▶ Provided data:
— START —

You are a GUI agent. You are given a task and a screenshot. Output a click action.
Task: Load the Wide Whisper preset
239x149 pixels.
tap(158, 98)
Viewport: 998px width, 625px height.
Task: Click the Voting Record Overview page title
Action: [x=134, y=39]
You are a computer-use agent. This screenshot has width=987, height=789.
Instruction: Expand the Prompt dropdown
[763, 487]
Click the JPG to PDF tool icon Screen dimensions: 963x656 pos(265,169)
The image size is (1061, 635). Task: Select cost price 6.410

— END —
— START —

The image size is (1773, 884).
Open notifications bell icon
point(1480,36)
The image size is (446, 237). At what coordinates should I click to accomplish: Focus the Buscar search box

— END —

▶ Work instructions:
Express the material starting at the line that contains "The image size is (1773, 884)." and ending at the line that contains "The image size is (446, 237)." as a JSON list of strings, one string per line, with blank lines left out.

▶ Output:
[
  "The image size is (1773, 884).",
  "Open notifications bell icon",
  "point(1480,36)",
  "The image size is (446, 237). At what coordinates should I click to accomplish: Focus the Buscar search box"
]